Can Charlie Sheen Deduct His Hookers?

The actor denies having psychological problems.

If Charlie Sheen, come April 15th, tries to deduct his hookers from his taxable income, he won't be the first man to try. William G. Halby has bravely blazed that trail before him.

The retired Brooklyn lawyer's deductions for prostitutes, massages, pornography and other sex-related activities were claimed as "medical expenses." Halby's disallowed deductions included $40,588 for "therapeutic sex," $70,776 for "massage therapy to relieve osteoarthritis and enhance erectile function through frequent orgasms" not to mention $2,173 for "pornography to enhance sexual performance in lieu of taking Viagra."

Patronizing a prostitute, the tax court somberly noted, is illegal in New York. Neither Halby nor any other taxpayer can claim a deduction for an illegal treatment (no matter how "therapeutic"). The court, however, did affirm Halby's right to deduct $6,308 in doctor visits, prescription drugs and other medically-justified services.

Every tax season has its odd and shameless deductions. Recent doozies have included:

Arson. A Pennsylvania owner of a failing furniture store hired an arsonist to burn it down, and up it went in smoke. The deceived insurance company paid off. On his tax return, the fraudster dutifully recorded the $500,000 payment from the insurer; but, not content with that, he then tried to write off as a "consulting fee" the $10,000 he had paid the arsonist. It was a claim too far. The IRS smelled a rat, and the shopkeeper was fined $6,000 went to jail.

Thong underwear. An Ohio TV news anchor claimed as her work-related deductions teeth whitening, manicures, pedicures, gym fees, clothing, dry cleaning, self defenses classes, subscriptions to Glamour and Cosmopolitan, and lingerie--including thongs--some of it purchased from Victoria's Secret. Her claimed deductions came to $167,356 in all. The U.S. Tax Court ruled against her, judging them to be personal expenses.

Tax expert Paul Caron, a professor at the University of Cincinnati College of Law, collects such gems the way the late Malcolm Forbes collected jeweled eggs. Asked why tax claimants grossly over-reach, he advances several explanations besides outright fraud:

First, goofy-sounding deductions sometimes are legit.

The IRS, for example, has permitted a farmer in Louisiana to deduct the depreciation of his ostriches. The cost of Navajo healing ceremonies likewise are deductable, provided they have been prescribed for a medical purpose or to alleviate a medical condition (in the same respect that other alternative treatments, including electroshock and hydrotherapy are deductable if properly prescribed). A professional bodybuilder may deduct the cost of his body oil.

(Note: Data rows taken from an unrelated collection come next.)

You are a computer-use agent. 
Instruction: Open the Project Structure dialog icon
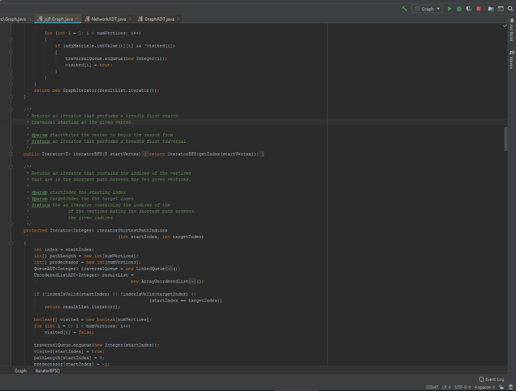tap(491, 9)
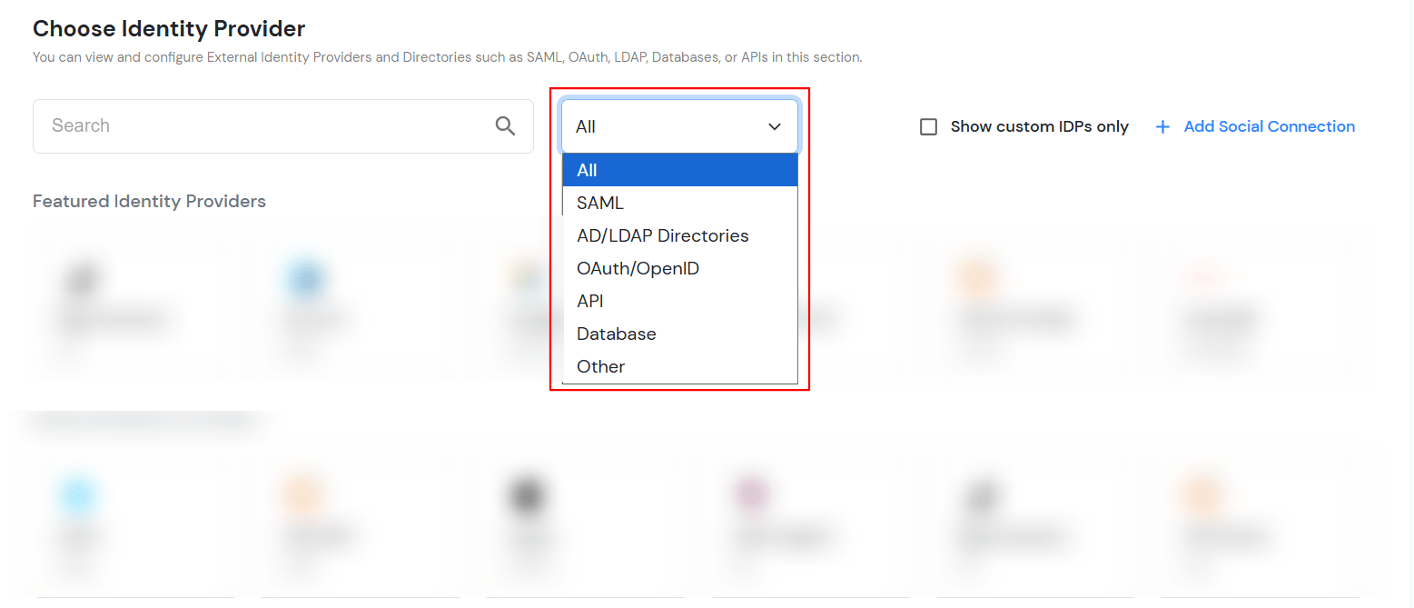This screenshot has height=608, width=1414.
Task: Enable the Show custom IDPs only checkbox
Action: tap(928, 126)
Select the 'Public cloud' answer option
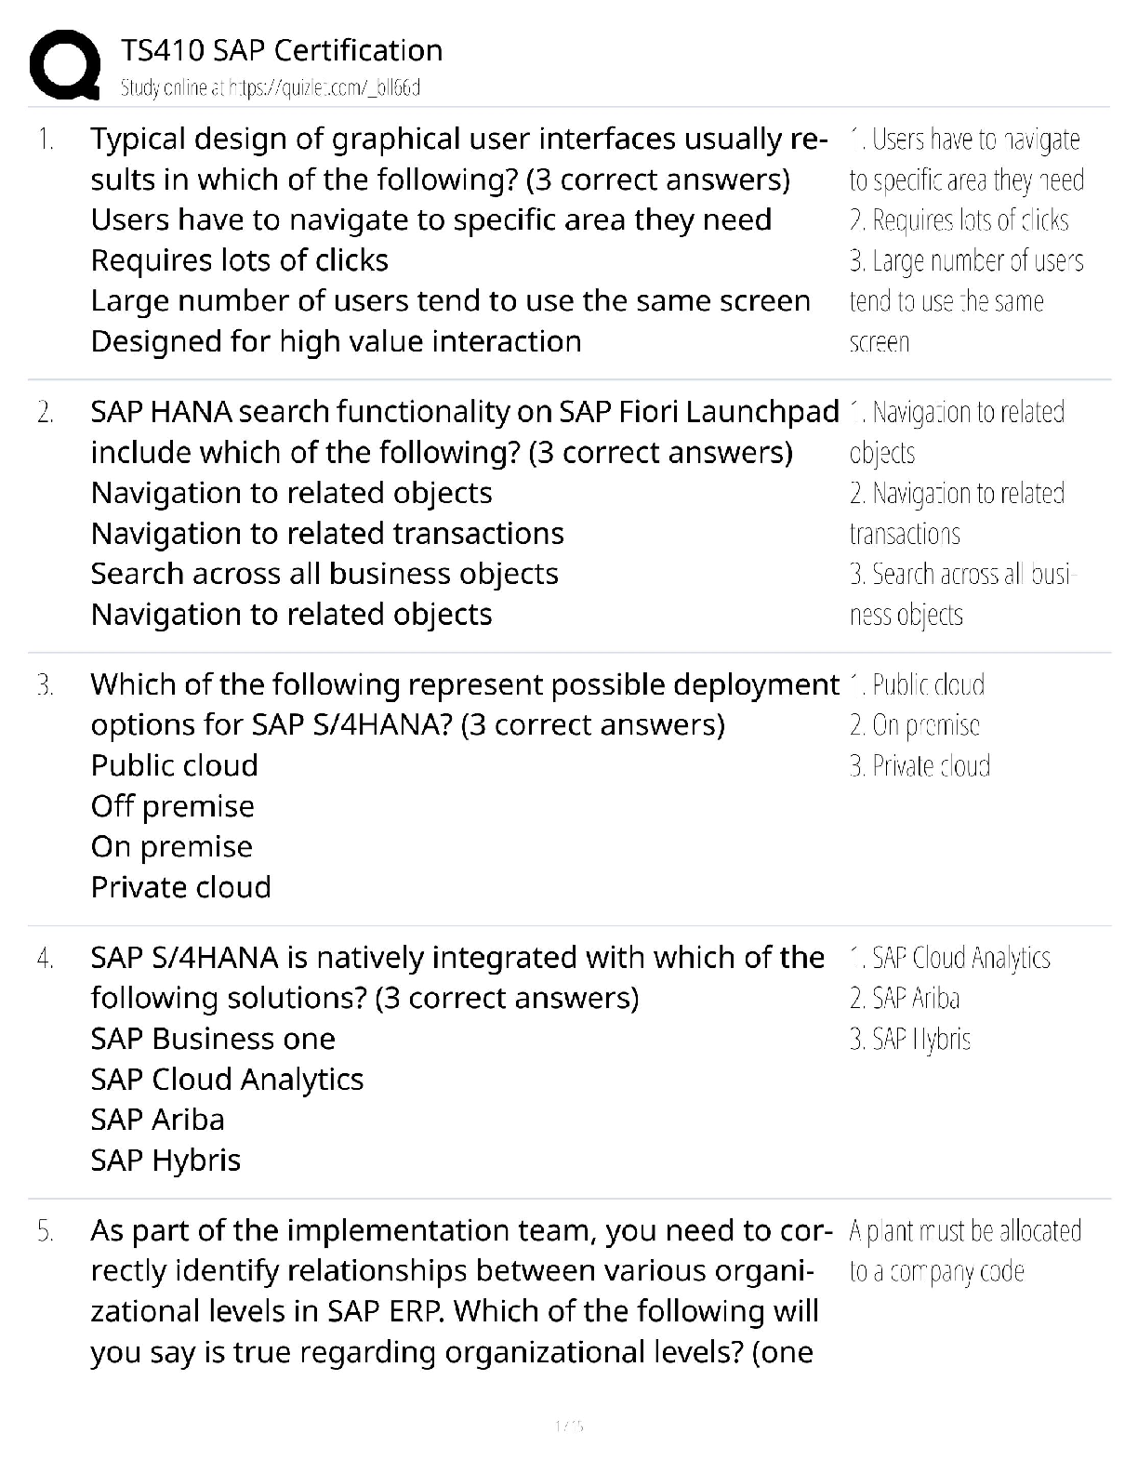 point(175,765)
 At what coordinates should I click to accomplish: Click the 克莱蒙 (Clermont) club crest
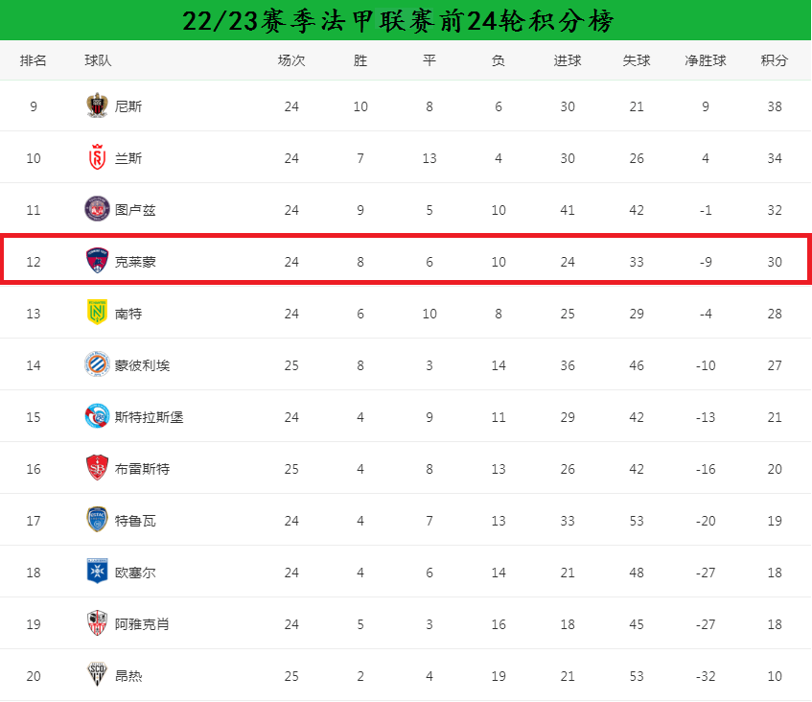click(x=97, y=261)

Last, but by no means least, stripper Chesty Love was permitted to deduct the cost of her breast implants, which were determined by the IRS to meet the test of being "ordinary and necessary" for her work.

Professor Caron says other claimants over-reach because they're tax protesters bent on showing the IRS who's boss, or because they believe, mistakenly, that their own notions of equity match the IRS's. In the last category he puts the female TV anchor, whose own personal test of something's being business-deductable was to ask herself (according to her own account): Would I be buying this if I didn't have to wear it to work?